PROBLEMS AND TASKS =>
- 1) Using the passage about Tommy Vercetti, explain why Ken Rosenberg directs Tommy to Juan Garcia Cortez after the ambush. Answer in one to three sentences.
- 2) Answer these questions from the passage about Tommy Vercetti:
(a) How long was the prison sentence Tommy served for murder?
(b) What are the three kinds of businesses named as purchasable?
(c) Who voices Avery Carrington?
- 3) Extend the passage about Tommy Vercetti, starting after its final sentence.

TEXT FOR ANALYSIS =>
□ □ □

During the story, Tommy meets characters from various gangs. As the player completes missions for different gangs, fellow gang members will often defend the player, while rival gang members will recognise the player and subsequently shoot on sight. While free roaming the game world, the player may engage in activities such as a vigilante minigame, a firefighting activity, a paramedic service and a taxi service. Completion of these activities grants the player with context-specific rewards. As Tommy builds his criminal empire, the player may purchase a number of properties distributed across the city, some of which act as additional hideouts where weapons can be collected and vehicles can be stored. There are also a variety of businesses which can be purchased, including a pornographic film studio, a taxi company, and several entertainment clubs. Each commercial property has a number of missions attached to it, such as eliminating competition or stealing equipment; once all missions are complete, the property begins to generate an ongoing income available for the player.

== Plot ==
In 1986, gangster Tommy Vercetti (voiced by Ray Liotta) is released from prison after serving a fifteen-year sentence for murder. His boss, Sonny Forelli (Tom Sizemore), seeking to establish drug operations in the south, sends Tommy to Vice City, Florida, to oversee an important drug deal alongside crooked lawyer Ken Rosenberg (William Fichtner). However, the deal is ambushed, with Tommy and Ken barely escaping. An infuriated Sonny orders Tommy to recover the drugs, alongside the money Sonny gave to him, under threat of consequences. Seeking information, Ken points Tommy towards retired army colonel Juan Garcia Cortez (Robert Davi), who helped set up the exchange. Expressing regret for the ambush, Cortez promises to find out who masterminded it. Cortez also serves as a mentor to Tommy, encouraging him to act increasingly independent of Sonny and the Forelli family.

While investigating, Tommy meets various contacts who offer him aid, including band manager Kent Paul (Danny Dyer), who maintains connections with the city's criminal underworld; freelancer Lance Vance (Philip Michael Thomas), who aided in the deal and lost his brother in the ambush; and Texan business tycoon Avery Carrington (Burt Reynolds), who enlists Tommy's help with several deals. Cortez also puts Tommy in contact with drug lord Ricardo Diaz (Luis Guzmán), who employs him and Lance, but soon voices his suspicions that Diaz organised the ambush. Upon further investigation, Lance discovers this to be the case and, against Tommy's advice, tries to kill Diaz, only to get himself captured. After Tommy saves Lance, they invade Diaz's mansion and kill him.

□ □ □

(Data entries)
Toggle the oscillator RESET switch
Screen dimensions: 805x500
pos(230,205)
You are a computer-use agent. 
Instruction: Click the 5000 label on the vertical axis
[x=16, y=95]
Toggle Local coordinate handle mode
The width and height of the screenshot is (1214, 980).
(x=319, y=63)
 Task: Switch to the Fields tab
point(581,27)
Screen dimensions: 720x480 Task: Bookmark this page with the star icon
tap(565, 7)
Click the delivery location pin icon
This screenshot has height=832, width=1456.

□ □ □

WRITTEN ANSWERS =>
- 1) Tommy needs information to recover the drugs and Sonny's money, and Ken points him to Cortez because Cortez helped set up the exchange that was ambushed.

- 2)
(a) Fifteen years.
(b) A pornographic film studio, a taxi company, and several entertainment clubs.
(c) Burt Reynolds.

- 3)
With Diaz dead, Tommy takes over his assets and, at Avery's suggestion, works to expand his new criminal empire by forcing businesses to pay him protection money and buying out nearly bankrupt companies to use as fronts for illicit operations. Tommy establishes his own gang to protect his businesses from rivals, and provides assistance to several prominent gang leaders in the hopes they will support his expansion. Meanwhile, Cortez is forced to leave Vice City after being tracked down by agents of the French government. Tommy helps the colonel fend off an attack on his yacht as it departs the city, and Cortez trusts Tommy to look after his daughter, Mercedes (Fairuza Balk).

Eventually, Sonny discovers that Tommy has gained complete control over Vice City's drug trade without cutting the Forellis in. Enraged at Tommy's independence, he sends mobsters to forcefully collect money from his businesses, but Tommy defends them and kills Sonny's men, severing his last ties with the Forelli family. When Sonny flies to Vice City himself to collect what he believes he is owed, Tommy arranges a meeting at his mansion, planning to pay in counterfeit money. During the meeting, Tommy accuses Sonny of orchestrating the attack that led to his arrest fifteen years prior, and Sonny reveals that Lance has betrayed Tommy and informed the Forellis of his plot, having felt inadequate in Tommy's presence since his rise to power. A shootout ensues, during which Tommy defends his money from the Forellis and kills both Lance and Sonny. With the Forelli family destroyed, no one remains to stand in Tommy's way, and he and Ken optimistically discuss Tommy's status as the undisputed ruler of Vice City.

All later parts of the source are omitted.